Concluding our exploration into imposing structured formats on Large Language Model (LLM) outputs, it’s evident that the most effective and reliable method hinges on the integration of BNF Grammar within the LLama-cpp framework. This approach not only allows for precise control over the output by embedding specific grammar constraints directly into the model’s token selection process but also ensures consistency and adherence to desired formats, such as JSON.

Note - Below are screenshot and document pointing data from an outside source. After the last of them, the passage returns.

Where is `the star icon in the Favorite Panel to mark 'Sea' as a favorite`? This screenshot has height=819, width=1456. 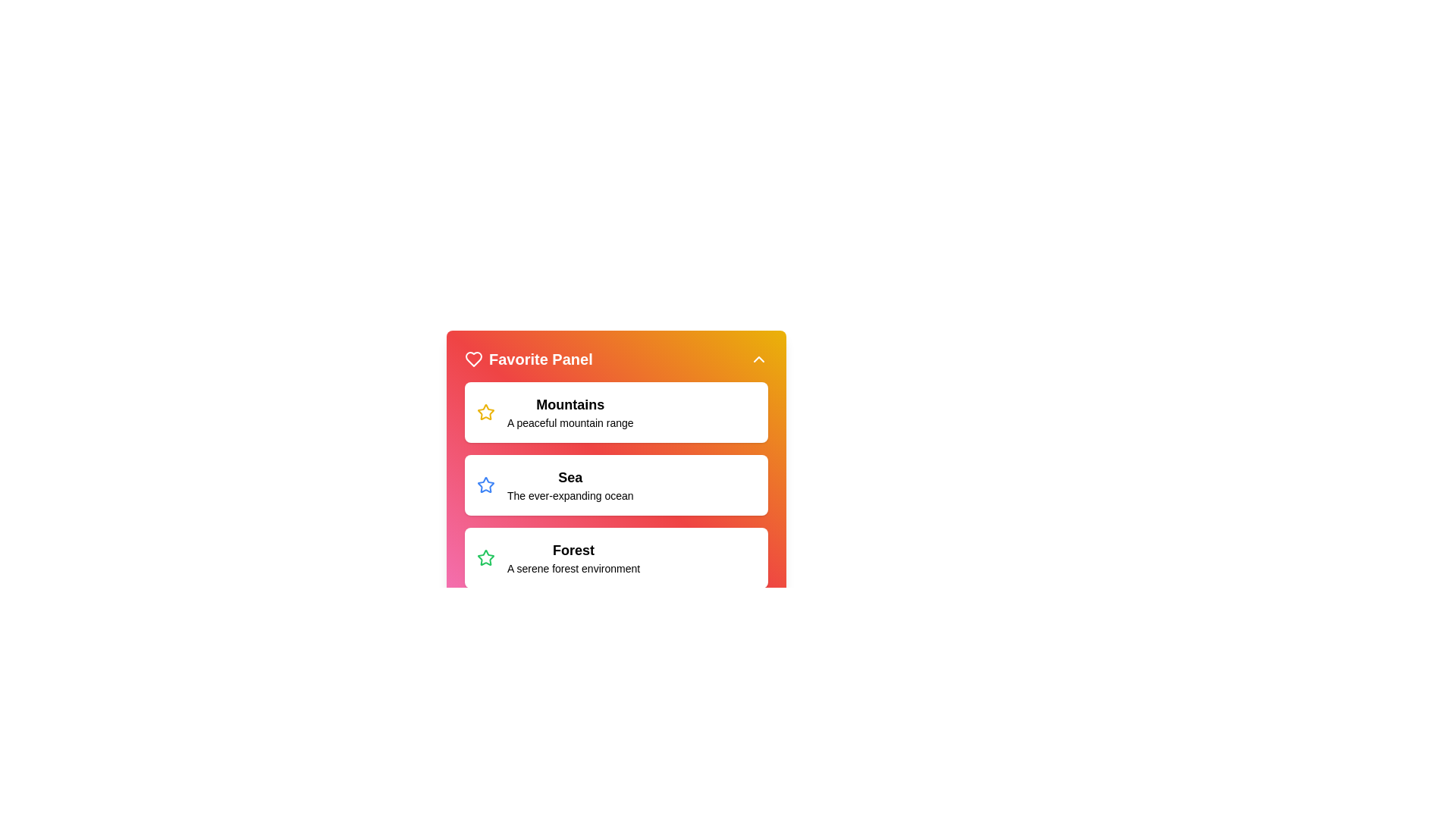
the star icon in the Favorite Panel to mark 'Sea' as a favorite is located at coordinates (486, 412).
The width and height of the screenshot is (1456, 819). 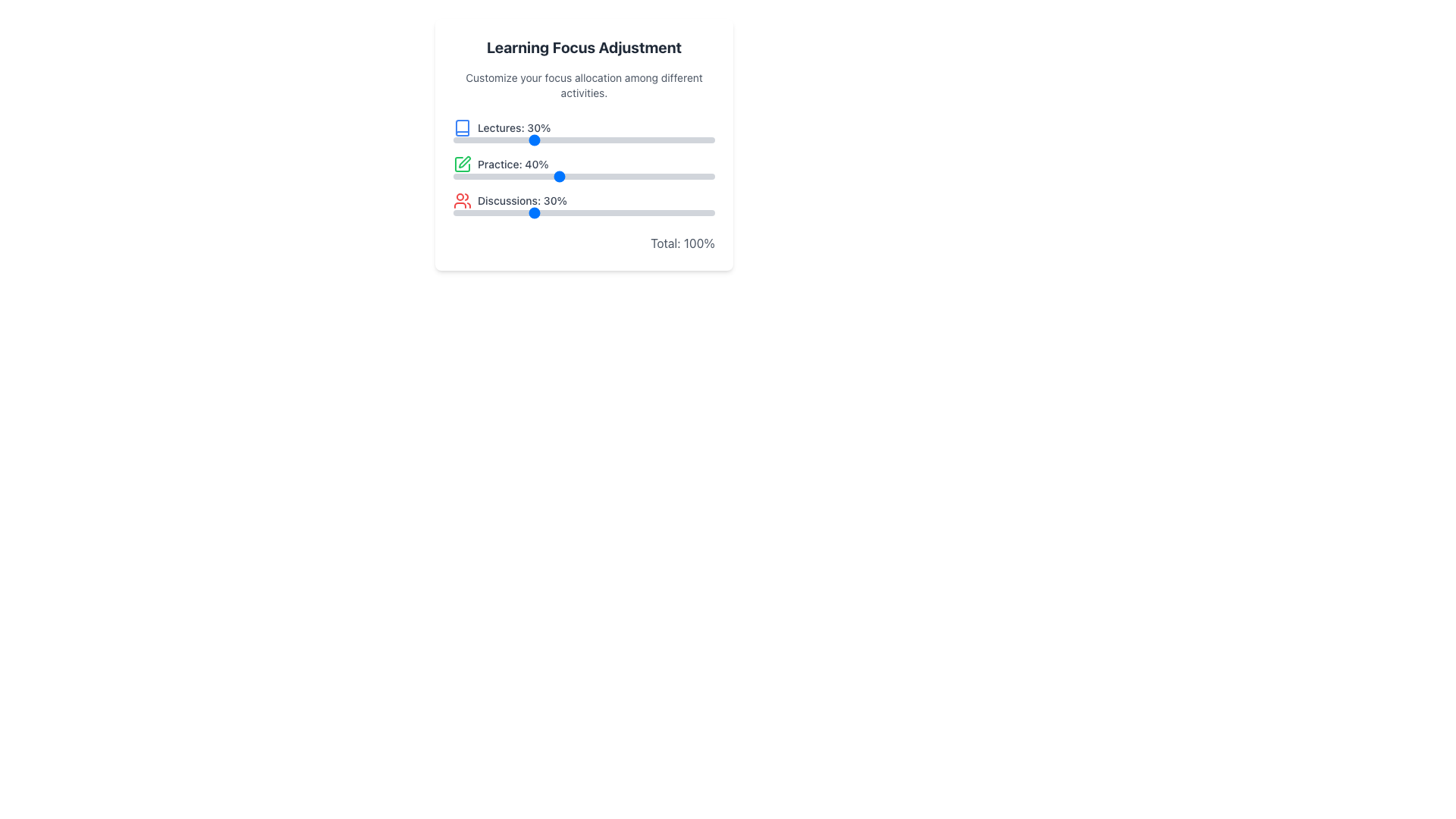 I want to click on the 'Practice' slider, so click(x=495, y=175).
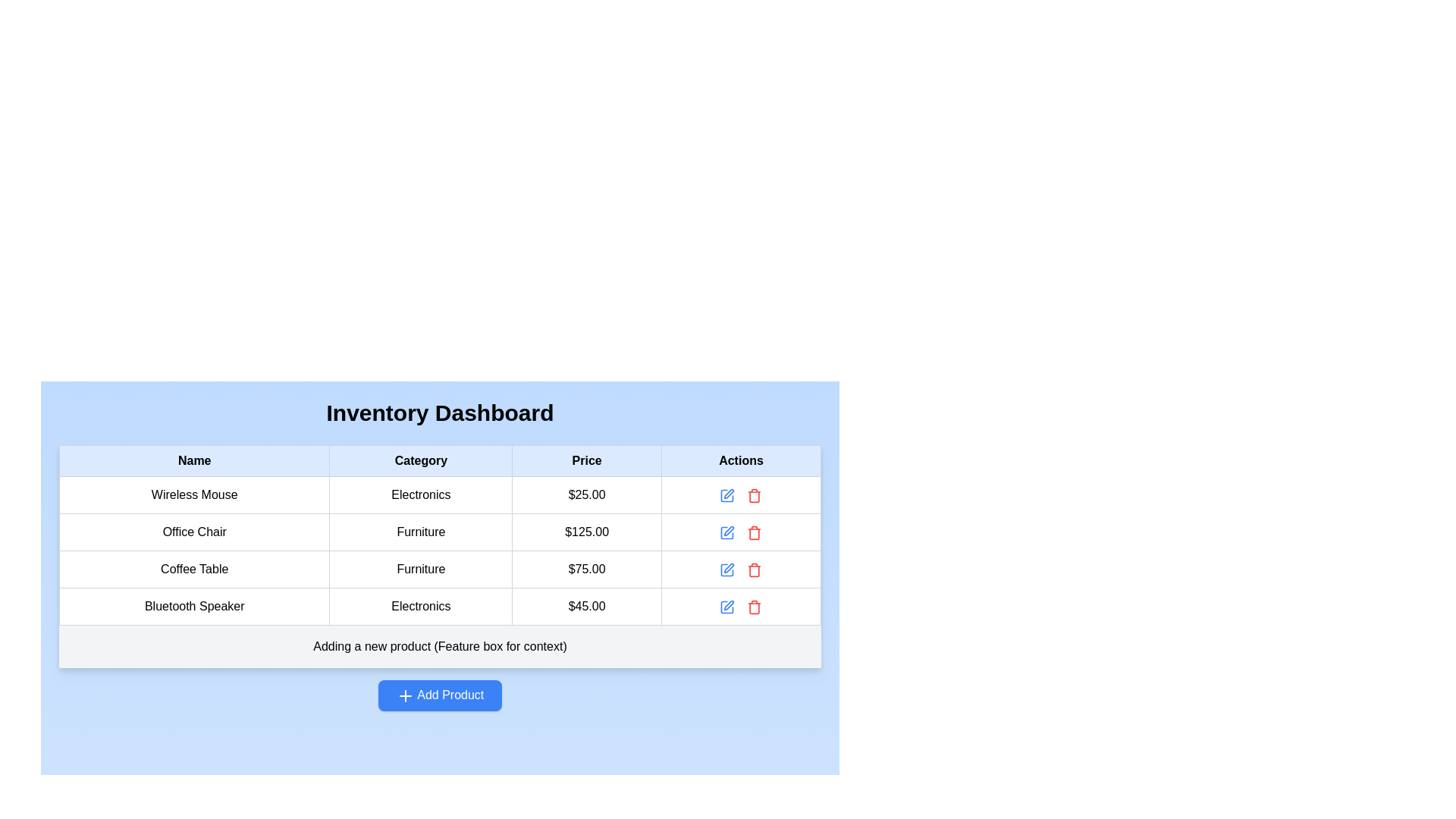  What do you see at coordinates (439, 460) in the screenshot?
I see `the table header row element of the 'Inventory Dashboard' to highlight it` at bounding box center [439, 460].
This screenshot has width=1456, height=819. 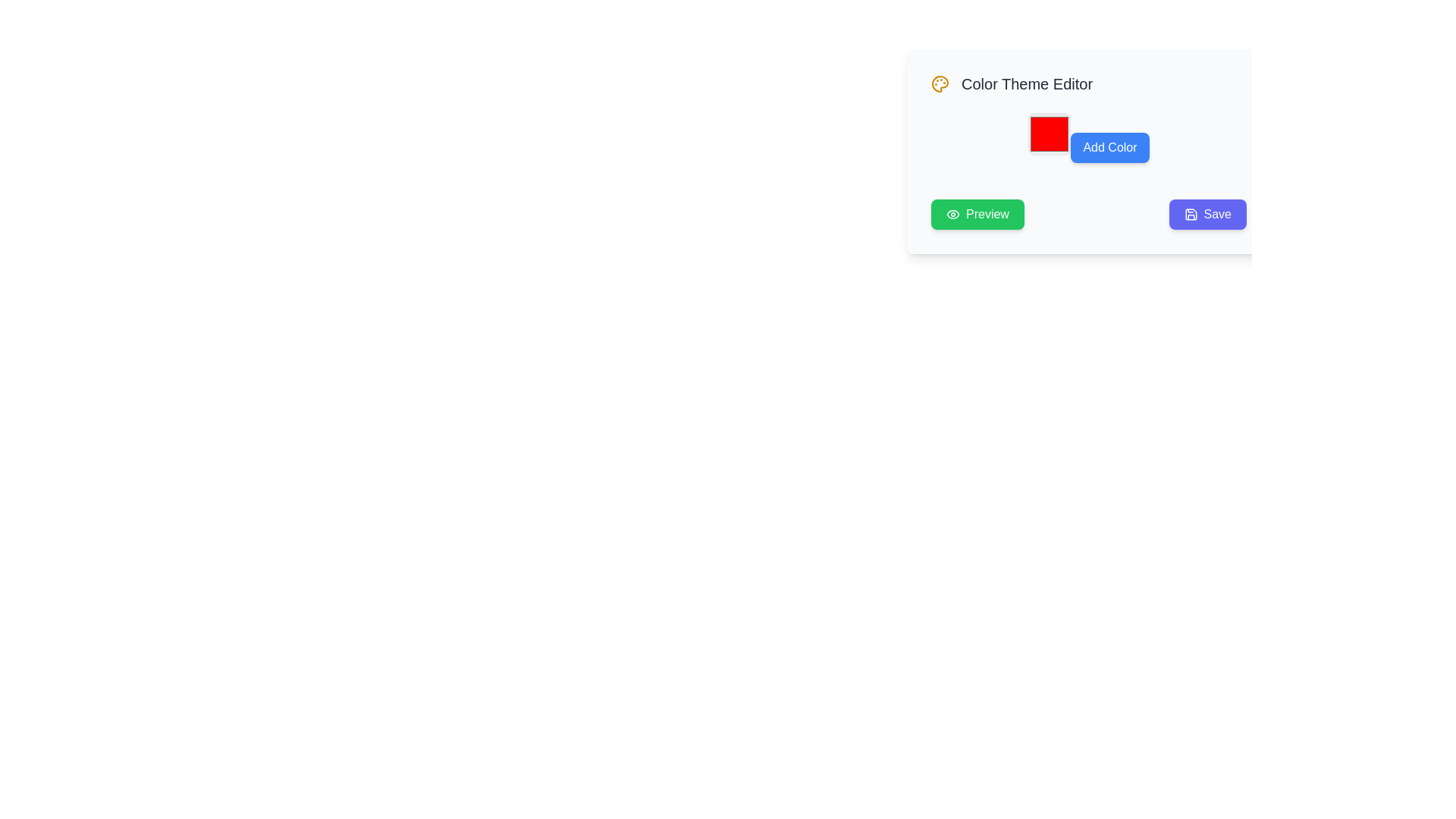 What do you see at coordinates (1027, 84) in the screenshot?
I see `the text label that serves as a heading for the color themes editing section by moving to its center point` at bounding box center [1027, 84].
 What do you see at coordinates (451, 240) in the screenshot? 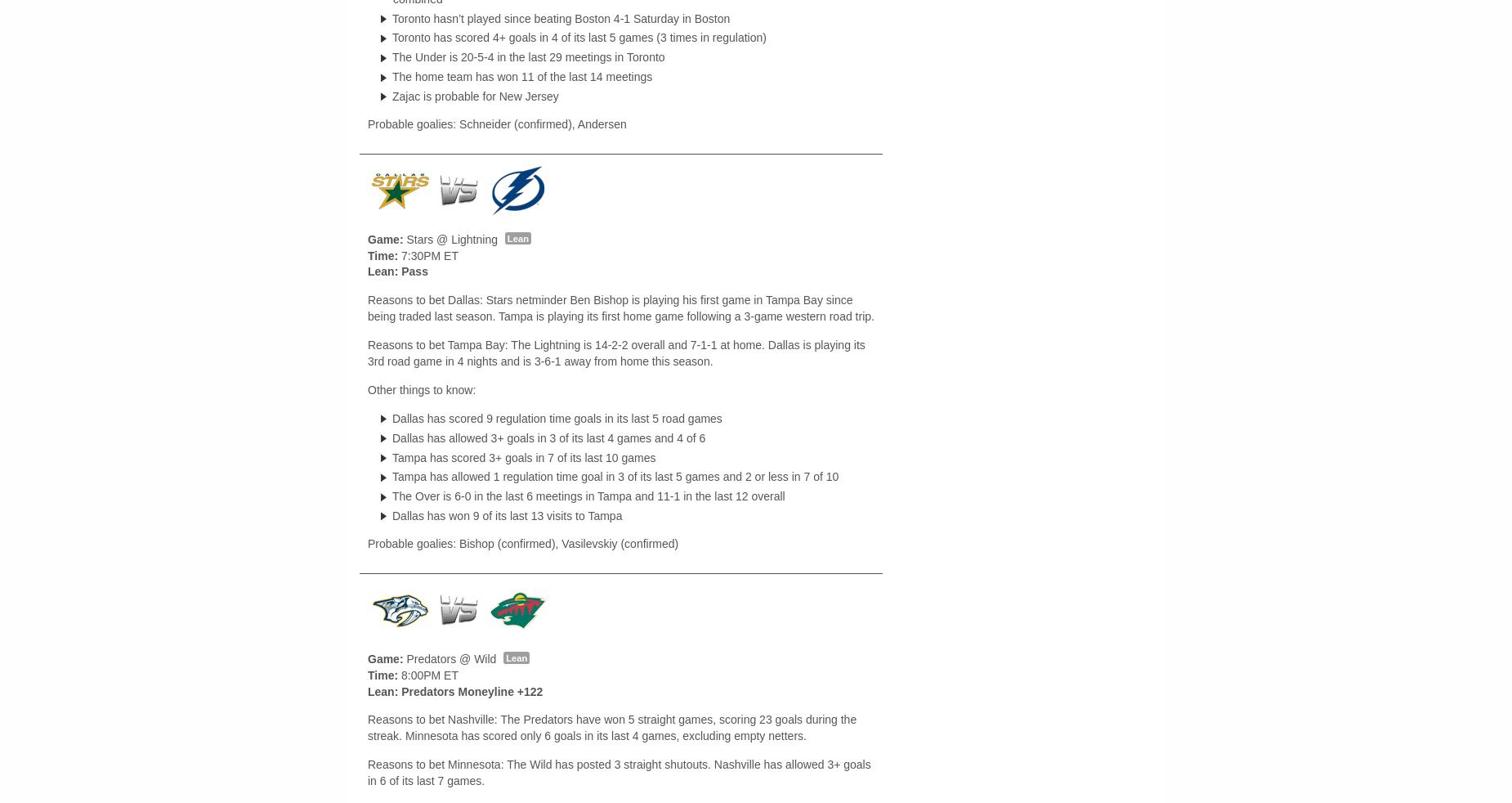
I see `'Stars @ Lightning'` at bounding box center [451, 240].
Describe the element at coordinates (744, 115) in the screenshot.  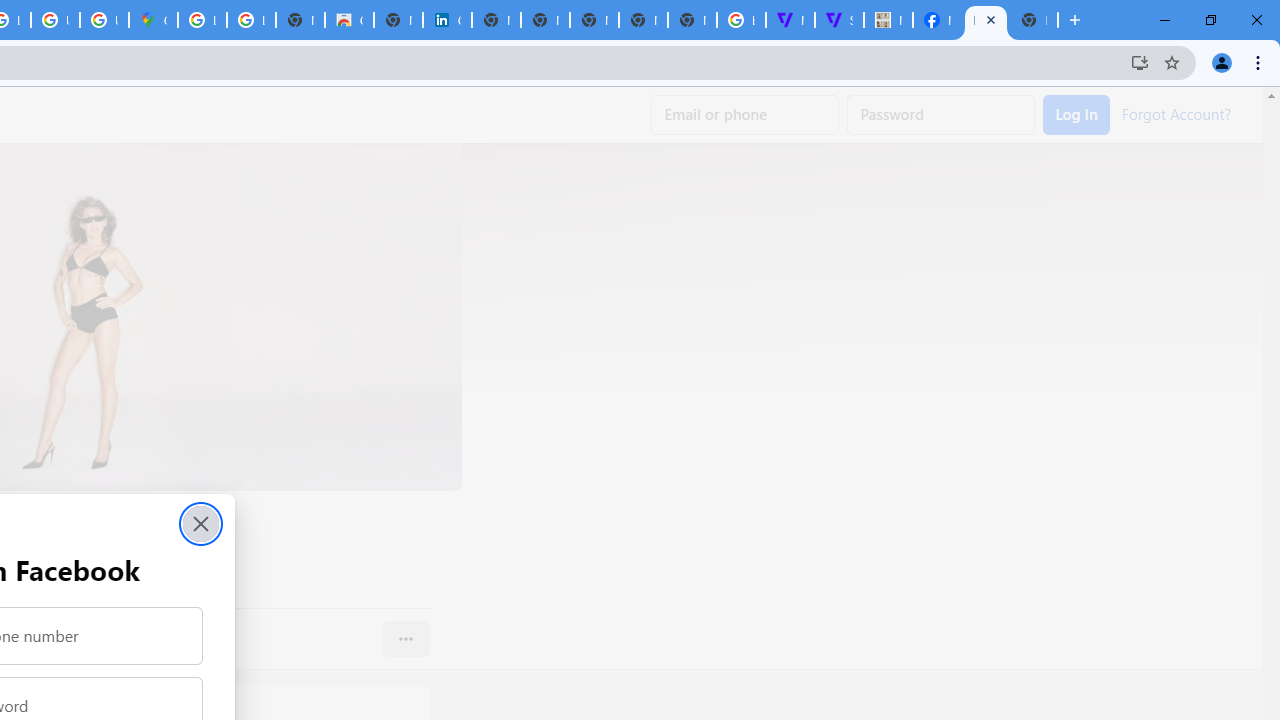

Alternatively, while it is feasible to guide models towards generating outputs in custom formats by specifying these requirements within the prompt, this method lacks the robustness and reliability necessary for production environments. Although GPT-4 and similar models can indeed generate outputs that approximate the desired structure, the inherent variability and potential for deviation make this approach less preferable for applications requiring strict format compliance.

In summary, for developers and organizations looking to leverage LLMs for tasks where output structure is paramount, the combination of BNF Grammar with LLama-cpp stands out as the superior choice. It offers a blend of precision, reliability, and control unmatched by prompt-based formatting requests, underscoring the importance of continued innovation in tools that enable more granular control over AI-generated content.